The second day of the EmTech Digital conference was attributed to displaying our progress with self-driving vehicles. Chris Urmson, Director of Self-Driving Cars at Google, put on an impressive display of the level of technology and machine intelligence that goes into the process of creating driverless vehicles. The demo consisted of a recording of the sensor inputs and the processing of data. It showed how the sensors captured everything in their environments, including people, signs, lights, cyclists, lane markers, and so on. One scenario which was demoed included a cyclist suddenly appearing in front of a Google car, and showed how quickly the car responded to the situation while still considering the other environmental variables. After the demo, his sentiment of “humans are terrible drivers” was echoed for the rest of the day.

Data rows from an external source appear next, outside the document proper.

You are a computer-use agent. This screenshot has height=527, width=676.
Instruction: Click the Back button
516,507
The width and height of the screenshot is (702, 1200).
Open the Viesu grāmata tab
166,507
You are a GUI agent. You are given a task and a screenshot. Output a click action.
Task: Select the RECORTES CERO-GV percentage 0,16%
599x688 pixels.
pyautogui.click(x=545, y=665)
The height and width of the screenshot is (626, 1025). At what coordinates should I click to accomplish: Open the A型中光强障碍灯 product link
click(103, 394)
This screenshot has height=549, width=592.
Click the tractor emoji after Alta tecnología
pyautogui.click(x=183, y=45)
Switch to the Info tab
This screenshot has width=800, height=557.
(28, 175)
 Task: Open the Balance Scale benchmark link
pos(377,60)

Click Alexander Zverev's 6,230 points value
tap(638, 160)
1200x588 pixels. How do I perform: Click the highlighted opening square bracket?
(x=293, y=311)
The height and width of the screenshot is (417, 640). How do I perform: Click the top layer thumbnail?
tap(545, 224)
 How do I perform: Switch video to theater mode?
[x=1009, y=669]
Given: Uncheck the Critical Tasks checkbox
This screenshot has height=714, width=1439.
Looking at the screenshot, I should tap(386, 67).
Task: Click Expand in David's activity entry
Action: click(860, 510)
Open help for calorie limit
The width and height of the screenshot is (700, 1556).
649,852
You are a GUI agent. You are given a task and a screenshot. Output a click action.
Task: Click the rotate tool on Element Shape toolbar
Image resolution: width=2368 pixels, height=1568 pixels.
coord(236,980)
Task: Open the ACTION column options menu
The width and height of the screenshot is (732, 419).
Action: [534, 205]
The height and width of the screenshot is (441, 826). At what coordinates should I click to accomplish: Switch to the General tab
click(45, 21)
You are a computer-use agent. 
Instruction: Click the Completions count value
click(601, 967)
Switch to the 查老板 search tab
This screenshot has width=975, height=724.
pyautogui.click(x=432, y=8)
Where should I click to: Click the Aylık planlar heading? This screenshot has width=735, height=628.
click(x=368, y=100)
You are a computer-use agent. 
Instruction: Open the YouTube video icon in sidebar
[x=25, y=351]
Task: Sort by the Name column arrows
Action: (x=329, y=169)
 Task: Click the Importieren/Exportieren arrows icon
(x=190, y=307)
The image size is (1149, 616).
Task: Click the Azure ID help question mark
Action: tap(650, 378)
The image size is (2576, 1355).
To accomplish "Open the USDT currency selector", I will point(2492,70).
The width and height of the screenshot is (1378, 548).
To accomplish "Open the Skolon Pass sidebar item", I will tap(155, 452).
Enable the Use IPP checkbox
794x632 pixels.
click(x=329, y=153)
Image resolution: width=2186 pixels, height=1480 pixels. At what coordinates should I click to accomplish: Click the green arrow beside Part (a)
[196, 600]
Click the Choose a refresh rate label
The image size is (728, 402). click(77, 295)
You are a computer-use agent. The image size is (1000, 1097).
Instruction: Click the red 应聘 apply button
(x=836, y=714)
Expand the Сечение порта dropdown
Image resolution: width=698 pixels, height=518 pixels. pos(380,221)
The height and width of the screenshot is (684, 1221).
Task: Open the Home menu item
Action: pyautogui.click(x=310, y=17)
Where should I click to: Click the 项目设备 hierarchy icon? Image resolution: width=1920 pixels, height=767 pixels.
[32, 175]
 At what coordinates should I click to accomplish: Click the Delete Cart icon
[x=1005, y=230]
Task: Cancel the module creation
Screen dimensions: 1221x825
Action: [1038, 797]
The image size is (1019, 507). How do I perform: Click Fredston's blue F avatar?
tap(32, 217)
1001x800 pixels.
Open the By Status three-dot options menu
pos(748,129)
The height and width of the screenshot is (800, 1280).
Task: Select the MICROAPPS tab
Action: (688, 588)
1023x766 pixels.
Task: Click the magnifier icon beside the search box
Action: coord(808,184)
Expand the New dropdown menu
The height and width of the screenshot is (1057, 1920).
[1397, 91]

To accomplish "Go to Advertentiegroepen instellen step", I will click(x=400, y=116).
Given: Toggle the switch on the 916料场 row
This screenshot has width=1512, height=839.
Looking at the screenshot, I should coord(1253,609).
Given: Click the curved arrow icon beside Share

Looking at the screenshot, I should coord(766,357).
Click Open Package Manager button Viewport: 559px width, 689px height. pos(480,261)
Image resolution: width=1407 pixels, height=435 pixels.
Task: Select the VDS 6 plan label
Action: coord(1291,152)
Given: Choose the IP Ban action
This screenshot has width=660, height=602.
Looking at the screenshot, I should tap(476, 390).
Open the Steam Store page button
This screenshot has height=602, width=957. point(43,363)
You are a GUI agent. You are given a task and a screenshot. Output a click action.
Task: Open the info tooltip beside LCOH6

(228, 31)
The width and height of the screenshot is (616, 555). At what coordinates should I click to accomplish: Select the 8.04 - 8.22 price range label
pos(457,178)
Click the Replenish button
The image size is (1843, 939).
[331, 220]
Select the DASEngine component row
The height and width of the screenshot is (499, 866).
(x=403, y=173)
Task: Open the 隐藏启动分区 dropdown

The ByteCubed Perspective:
So what does this mean for ByteCubed, and how is the current state of this technology applicable, or even practical? Machine learning is a concept with endless application, as long as you have the data to back it up. The federal government is a gold mine when it comes to data. There are petabytes of it, yet a lot of it is lost in translation or simply not utilized effectively. With artificial intelligence and machine learning, an enormous amount of meaning and context can be given to that data, and the information that it can potentially provide is invaluable. Things such as predictive analytics are possible with machine learning, which is already used to predict trends in the stock market to reasonably high success. This will allow the data that we currently have to not only be used for information about the present, but possibly analyze future scenarios, and catch curve balls before they hit us. The amount of application and augmentation of these new technologies is endless. Providing context will greatly increase the efficiency of the government, which is something that is very much needed.